Mr. O'Connor said $80 million in proposed tax increment financing to help pay for infrastructure costs related to the site, including the signature boulevard, is "well worth" the investment given the potential pay off.
The proposed 20-year TIF, the largest in Pittsburgh's history, still must be approved by the city, the county and the city school district. It would divert 65 percent of the tax revenue generated by the development to help pay for the infrastructure, including some off-site improvements.
Total infrastructure costs could exceed $133 million, Mr. Smith said. Almono is hoping to generate the rest through land sales, state redevelopment capital dollars and investments by developers. It also may pitch in some of its own money.

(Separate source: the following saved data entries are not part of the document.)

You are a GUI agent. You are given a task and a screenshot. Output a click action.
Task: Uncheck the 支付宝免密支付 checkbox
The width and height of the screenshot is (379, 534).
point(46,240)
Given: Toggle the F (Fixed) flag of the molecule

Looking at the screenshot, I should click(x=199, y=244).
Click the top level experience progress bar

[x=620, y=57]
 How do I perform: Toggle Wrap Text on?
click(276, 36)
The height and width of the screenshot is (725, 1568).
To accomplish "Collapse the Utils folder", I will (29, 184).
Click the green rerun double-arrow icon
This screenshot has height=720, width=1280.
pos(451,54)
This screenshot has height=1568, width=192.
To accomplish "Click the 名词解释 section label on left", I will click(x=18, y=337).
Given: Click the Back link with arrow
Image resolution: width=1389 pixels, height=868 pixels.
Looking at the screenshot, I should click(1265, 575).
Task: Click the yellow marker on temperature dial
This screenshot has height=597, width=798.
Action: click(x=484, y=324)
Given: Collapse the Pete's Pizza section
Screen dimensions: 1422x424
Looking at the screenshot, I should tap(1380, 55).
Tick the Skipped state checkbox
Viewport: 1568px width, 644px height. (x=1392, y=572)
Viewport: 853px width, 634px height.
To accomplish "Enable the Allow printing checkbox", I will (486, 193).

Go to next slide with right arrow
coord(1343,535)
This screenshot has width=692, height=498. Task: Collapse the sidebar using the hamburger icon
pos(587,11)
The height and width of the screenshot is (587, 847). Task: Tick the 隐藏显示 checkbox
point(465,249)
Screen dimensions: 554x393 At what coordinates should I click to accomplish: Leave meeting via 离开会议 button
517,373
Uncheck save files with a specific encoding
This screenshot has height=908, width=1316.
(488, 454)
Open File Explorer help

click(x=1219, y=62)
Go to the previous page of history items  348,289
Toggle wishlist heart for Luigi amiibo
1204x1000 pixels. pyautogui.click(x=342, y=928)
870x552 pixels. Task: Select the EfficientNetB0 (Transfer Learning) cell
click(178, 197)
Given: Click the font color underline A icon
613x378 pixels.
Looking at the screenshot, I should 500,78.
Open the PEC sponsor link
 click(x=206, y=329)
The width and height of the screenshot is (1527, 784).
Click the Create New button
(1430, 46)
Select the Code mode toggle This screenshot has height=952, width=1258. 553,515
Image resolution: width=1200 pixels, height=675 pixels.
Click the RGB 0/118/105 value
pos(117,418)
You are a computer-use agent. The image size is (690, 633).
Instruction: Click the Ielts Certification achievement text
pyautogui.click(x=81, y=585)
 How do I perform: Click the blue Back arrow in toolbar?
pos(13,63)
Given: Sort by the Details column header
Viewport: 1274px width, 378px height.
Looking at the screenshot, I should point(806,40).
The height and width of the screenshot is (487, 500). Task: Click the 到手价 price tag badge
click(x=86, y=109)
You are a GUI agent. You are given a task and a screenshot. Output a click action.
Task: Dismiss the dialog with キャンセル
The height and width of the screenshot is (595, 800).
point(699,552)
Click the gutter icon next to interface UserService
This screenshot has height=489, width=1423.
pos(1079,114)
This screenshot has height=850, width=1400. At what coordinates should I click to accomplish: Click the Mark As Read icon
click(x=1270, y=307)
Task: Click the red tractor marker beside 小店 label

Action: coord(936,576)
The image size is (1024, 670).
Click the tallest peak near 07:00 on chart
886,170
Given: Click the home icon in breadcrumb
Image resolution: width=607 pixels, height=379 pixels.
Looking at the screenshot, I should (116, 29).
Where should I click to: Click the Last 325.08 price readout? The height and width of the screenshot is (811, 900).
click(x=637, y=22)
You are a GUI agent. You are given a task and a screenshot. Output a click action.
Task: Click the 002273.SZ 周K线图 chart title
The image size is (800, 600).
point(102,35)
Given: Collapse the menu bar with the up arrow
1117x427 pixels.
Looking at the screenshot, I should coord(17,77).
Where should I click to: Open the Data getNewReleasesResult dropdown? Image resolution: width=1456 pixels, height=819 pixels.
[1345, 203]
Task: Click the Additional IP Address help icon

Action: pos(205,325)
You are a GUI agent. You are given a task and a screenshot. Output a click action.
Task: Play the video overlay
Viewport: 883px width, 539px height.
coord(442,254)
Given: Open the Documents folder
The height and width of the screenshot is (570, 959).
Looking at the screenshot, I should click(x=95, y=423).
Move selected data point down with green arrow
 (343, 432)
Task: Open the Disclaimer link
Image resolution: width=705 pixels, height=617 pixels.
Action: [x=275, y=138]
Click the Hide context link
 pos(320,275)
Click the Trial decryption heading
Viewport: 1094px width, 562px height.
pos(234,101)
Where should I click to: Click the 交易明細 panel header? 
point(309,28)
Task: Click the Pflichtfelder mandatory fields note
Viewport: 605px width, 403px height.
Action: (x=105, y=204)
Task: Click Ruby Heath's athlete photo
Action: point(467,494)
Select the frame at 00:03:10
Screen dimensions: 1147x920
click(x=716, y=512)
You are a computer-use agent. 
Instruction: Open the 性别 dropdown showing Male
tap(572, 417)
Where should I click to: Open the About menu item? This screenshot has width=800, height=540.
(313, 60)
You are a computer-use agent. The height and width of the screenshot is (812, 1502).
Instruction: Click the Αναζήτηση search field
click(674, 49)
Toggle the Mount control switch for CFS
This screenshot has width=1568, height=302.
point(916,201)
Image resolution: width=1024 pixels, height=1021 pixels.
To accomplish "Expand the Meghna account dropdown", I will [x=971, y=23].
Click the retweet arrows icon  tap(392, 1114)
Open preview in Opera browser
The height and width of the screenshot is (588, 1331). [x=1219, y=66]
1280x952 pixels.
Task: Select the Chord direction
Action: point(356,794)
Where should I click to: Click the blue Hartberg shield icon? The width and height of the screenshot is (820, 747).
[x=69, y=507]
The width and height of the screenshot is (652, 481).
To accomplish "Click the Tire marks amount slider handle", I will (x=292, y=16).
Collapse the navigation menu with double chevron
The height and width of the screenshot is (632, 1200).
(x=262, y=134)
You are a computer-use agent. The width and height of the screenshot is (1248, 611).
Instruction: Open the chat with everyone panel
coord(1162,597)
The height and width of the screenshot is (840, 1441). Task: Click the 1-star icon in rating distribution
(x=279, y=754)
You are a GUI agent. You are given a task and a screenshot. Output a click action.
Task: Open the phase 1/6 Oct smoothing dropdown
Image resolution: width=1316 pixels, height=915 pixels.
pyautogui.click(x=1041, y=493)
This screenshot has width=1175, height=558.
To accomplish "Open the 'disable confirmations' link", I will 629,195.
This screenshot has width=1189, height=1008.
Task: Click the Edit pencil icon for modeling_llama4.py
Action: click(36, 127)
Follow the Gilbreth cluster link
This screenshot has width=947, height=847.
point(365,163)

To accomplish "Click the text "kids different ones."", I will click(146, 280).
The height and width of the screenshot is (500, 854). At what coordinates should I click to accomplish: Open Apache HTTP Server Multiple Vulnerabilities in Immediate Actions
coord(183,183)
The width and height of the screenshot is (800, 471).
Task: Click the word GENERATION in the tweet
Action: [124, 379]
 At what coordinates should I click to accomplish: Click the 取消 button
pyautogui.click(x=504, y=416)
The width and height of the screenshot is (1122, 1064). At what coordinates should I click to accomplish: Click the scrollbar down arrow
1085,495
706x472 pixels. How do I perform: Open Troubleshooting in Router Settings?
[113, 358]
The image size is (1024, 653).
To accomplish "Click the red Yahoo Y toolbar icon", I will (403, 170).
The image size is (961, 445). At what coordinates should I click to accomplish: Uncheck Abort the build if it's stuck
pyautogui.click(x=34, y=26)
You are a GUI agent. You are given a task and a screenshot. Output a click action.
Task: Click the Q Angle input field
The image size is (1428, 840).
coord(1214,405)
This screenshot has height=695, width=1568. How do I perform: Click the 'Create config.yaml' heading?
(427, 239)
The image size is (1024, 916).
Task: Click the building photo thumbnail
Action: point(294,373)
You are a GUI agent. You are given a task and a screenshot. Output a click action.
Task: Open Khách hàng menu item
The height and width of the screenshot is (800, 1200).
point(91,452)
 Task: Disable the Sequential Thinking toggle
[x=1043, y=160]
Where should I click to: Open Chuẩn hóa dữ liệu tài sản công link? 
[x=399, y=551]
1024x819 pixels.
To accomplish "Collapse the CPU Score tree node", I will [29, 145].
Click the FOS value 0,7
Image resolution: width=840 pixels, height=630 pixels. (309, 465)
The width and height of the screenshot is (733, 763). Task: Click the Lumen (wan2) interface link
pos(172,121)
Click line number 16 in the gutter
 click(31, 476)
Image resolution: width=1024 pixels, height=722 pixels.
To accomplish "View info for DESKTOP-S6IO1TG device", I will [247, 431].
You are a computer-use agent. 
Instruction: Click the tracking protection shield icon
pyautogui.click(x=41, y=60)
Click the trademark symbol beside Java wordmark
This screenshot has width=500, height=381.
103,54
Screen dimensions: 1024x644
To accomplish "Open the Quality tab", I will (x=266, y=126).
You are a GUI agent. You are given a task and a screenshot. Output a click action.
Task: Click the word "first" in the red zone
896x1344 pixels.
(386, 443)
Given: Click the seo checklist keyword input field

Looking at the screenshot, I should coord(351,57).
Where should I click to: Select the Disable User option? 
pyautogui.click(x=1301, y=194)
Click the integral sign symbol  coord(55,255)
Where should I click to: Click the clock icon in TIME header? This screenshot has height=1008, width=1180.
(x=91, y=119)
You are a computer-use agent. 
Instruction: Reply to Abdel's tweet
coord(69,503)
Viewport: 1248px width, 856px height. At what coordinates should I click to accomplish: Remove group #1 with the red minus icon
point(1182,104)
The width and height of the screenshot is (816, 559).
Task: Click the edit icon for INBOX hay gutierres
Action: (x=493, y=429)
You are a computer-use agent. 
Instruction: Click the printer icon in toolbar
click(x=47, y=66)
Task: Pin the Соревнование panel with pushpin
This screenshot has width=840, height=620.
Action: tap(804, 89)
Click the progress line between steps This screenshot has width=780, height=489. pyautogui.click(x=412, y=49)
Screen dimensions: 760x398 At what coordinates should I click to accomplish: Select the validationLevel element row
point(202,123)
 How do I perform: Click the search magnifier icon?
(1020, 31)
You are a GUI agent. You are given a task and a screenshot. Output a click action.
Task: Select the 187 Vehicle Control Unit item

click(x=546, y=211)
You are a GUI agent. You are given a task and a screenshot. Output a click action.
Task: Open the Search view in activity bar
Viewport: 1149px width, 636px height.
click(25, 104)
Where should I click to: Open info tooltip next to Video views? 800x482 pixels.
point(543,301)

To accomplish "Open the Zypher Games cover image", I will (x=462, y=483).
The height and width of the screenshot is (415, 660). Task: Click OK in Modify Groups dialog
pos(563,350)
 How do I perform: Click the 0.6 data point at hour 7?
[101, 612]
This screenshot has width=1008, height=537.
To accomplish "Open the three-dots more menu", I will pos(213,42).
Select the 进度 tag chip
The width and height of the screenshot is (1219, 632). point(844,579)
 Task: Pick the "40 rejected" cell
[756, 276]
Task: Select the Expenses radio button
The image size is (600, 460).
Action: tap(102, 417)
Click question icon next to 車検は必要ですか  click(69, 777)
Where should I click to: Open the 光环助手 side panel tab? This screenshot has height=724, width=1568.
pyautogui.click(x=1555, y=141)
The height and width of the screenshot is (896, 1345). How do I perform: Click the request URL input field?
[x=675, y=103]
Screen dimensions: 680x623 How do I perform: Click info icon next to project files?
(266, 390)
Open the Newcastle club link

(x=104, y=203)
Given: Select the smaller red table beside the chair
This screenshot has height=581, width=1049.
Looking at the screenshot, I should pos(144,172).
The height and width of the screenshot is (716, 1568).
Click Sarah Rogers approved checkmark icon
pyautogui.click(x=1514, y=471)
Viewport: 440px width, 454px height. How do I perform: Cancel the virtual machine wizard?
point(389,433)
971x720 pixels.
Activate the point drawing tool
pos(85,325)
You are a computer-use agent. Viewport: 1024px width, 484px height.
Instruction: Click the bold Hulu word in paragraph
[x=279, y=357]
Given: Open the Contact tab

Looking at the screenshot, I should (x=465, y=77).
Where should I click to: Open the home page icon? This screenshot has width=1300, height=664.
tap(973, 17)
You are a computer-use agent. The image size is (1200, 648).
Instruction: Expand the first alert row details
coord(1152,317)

RIDC officials hope to issue a final request for proposals in July for companies interested in developing housing at the site. A preliminary request produced interest from 10 developers, both national and local. Mr. Smith also has said that the property is attracting interest from technology, engineering, manufacturing and development companies.
While commission members had high praise for the overall development, they did voice some concern about the potential proliferation of surface parking. Commissioner Todd Reidbord said he didn't want the site to look "like a suburban office park."
Mr. Smith said there would be limited surface parking available during the first stages of development but that it would switch to structured garage parking as density increases and projects take hold.
Because structured parking is such a huge capital expense, requiring developers to build it initially could discourage development, he added.